── Extract ──

Last, there is the nasty topic of sex crimes. Let’s be clear from the start: these are not an unfortunate form of sex. They are crimes that use sex. Like any other crime, they are completely the business of government. I’d maintain that since they affect people at a point of maximum vulnerability and can poison much of life’s joy, they should be dealt with much more severely than nonsexual crimes. Other crimes that attack vulnerable people are penalized more severely, or at least are supposed to be, such as profiteering in time of disaster or violence against toddlers.
The hallmark of a sex crime is the lack of consent, which of course implies that if consent can’t be given, a crime has been perpetrated regardless of any other factor. So, for mentally competent adults to have sex with the mentally incompetent or with children is, ipso facto, criminal. Sex among young but sexually mature adolescents is a much grayer area. If no abuse of any kind of power is involved, then it’s hard to see how it could be called criminal, although each case would need to be considered on its own merits. As with gray areas in other aspects of life, the fact that they exist does not change the clarity of the obvious cases. It’s simply another situation where the rules are the same — in this case that sex must be consensual — which means that the remedies may vary.

───

Problem A: According to the passage on sex crimes, what is the hallmark of a sex crime?
Problem B: Rewrite the passage on sex crimes, starting with "The hallmark of" and going on through "remedies may vary.", and swap "adolescents" for "teenagers".

── Input data ──

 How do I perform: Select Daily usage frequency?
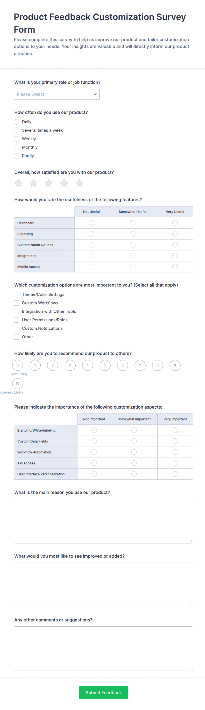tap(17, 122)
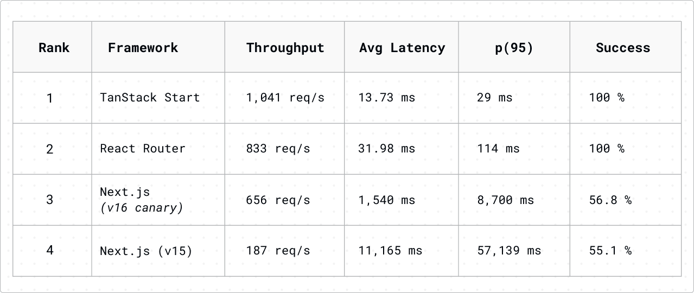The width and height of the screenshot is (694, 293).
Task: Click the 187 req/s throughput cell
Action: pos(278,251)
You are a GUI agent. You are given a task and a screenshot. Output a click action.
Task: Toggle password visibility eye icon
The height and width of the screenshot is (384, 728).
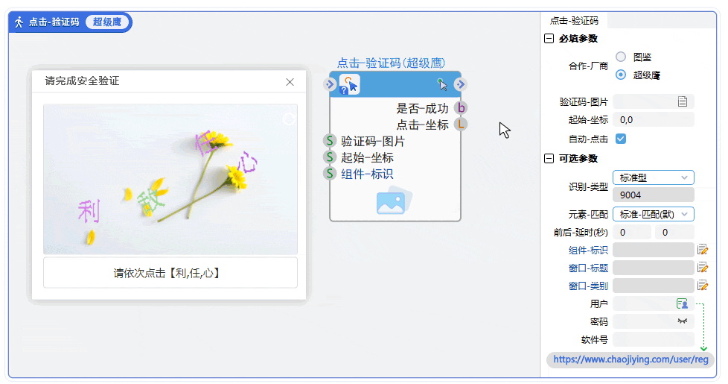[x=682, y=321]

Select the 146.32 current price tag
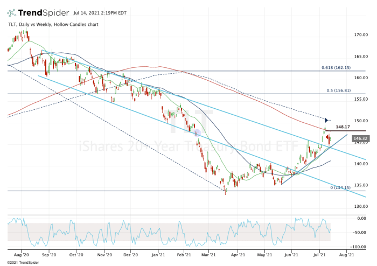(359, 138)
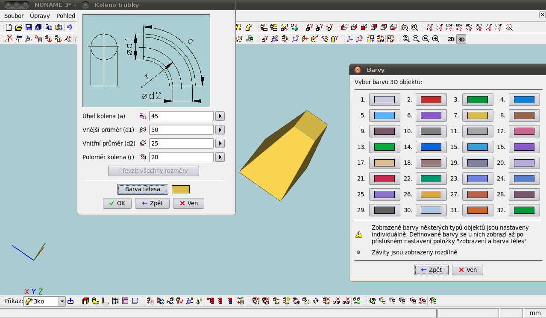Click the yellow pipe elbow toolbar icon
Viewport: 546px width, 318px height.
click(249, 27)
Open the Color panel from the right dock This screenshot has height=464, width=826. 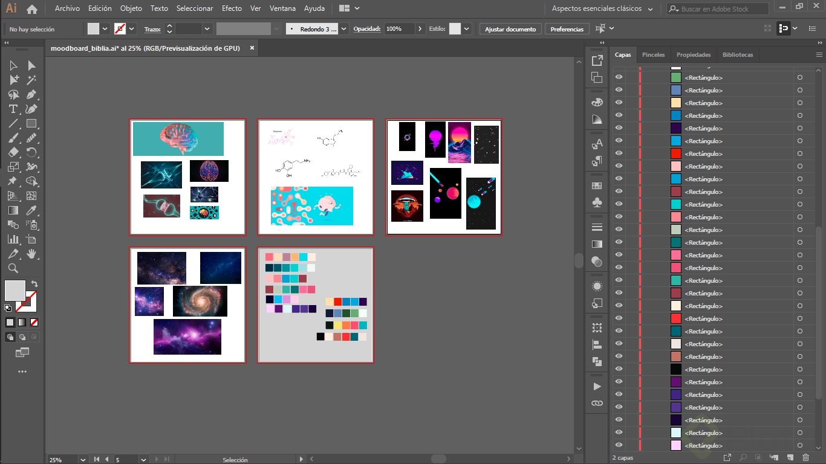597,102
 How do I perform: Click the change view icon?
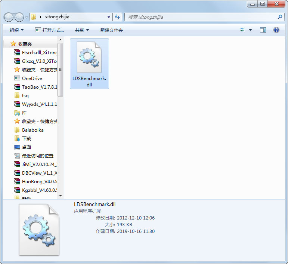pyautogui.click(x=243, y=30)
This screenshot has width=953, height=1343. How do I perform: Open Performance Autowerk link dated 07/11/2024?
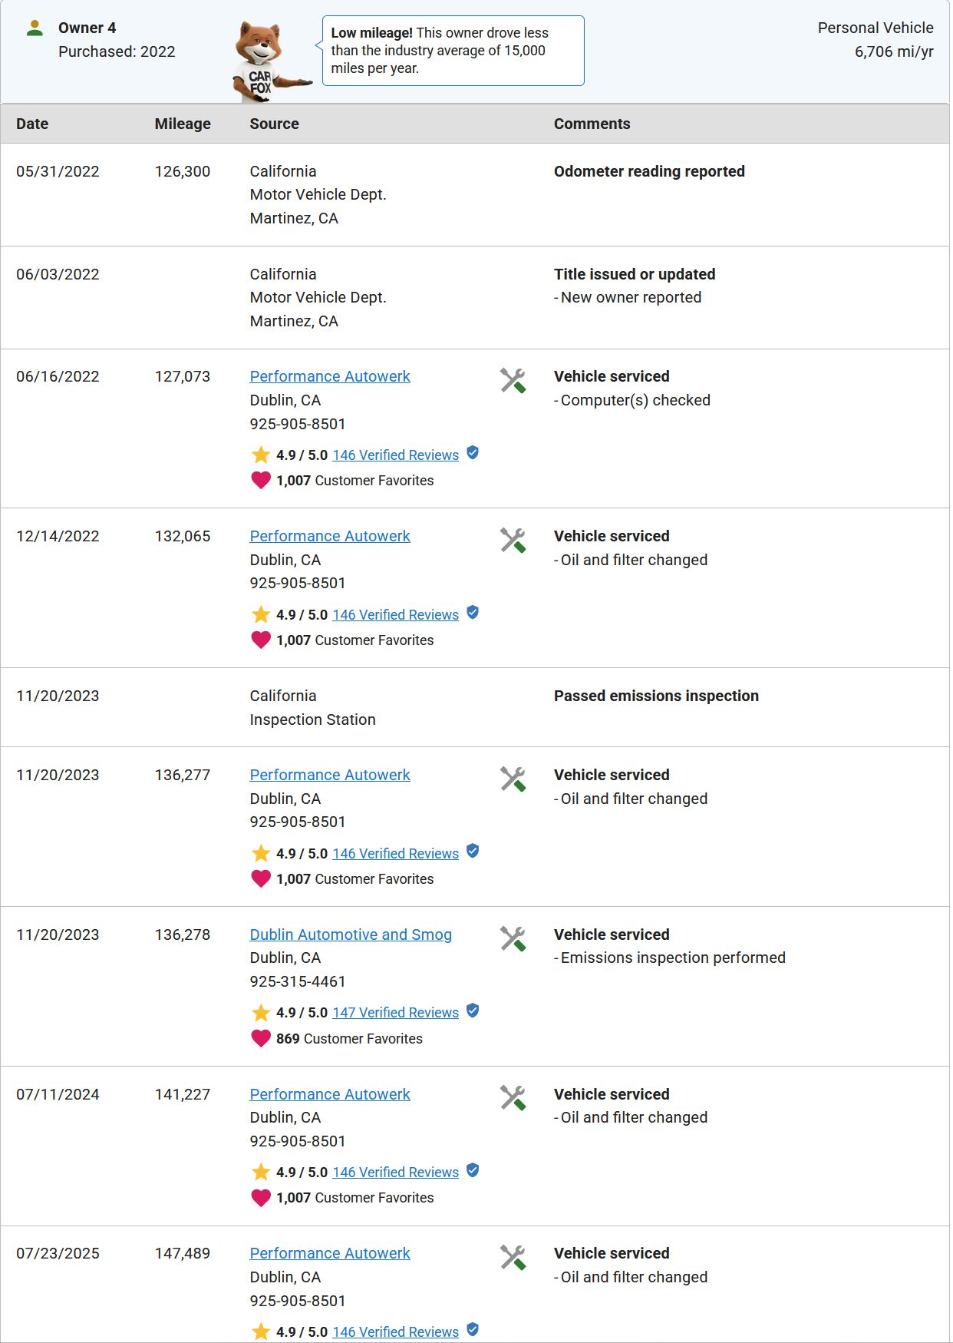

───

Exercise response A: The lack of consent.

Exercise response B:
The hallmark of a sex crime is the lack of consent, which of course implies that if consent can’t be given, a crime has been perpetrated regardless of any other factor. So, for mentally competent adults to have sex with the mentally incompetent or with children is, ipso facto, criminal. Sex among young but sexually mature teenagers is a much grayer area. If no abuse of any kind of power is involved, then it’s hard to see how it could be called criminal, although each case would need to be considered on its own merits. As with gray areas in other aspects of life, the fact that they exist does not change the clarity of the obvious cases. It’s simply another situation where the rules are the same — in this case that sex must be consensual — which means that the remedies may vary.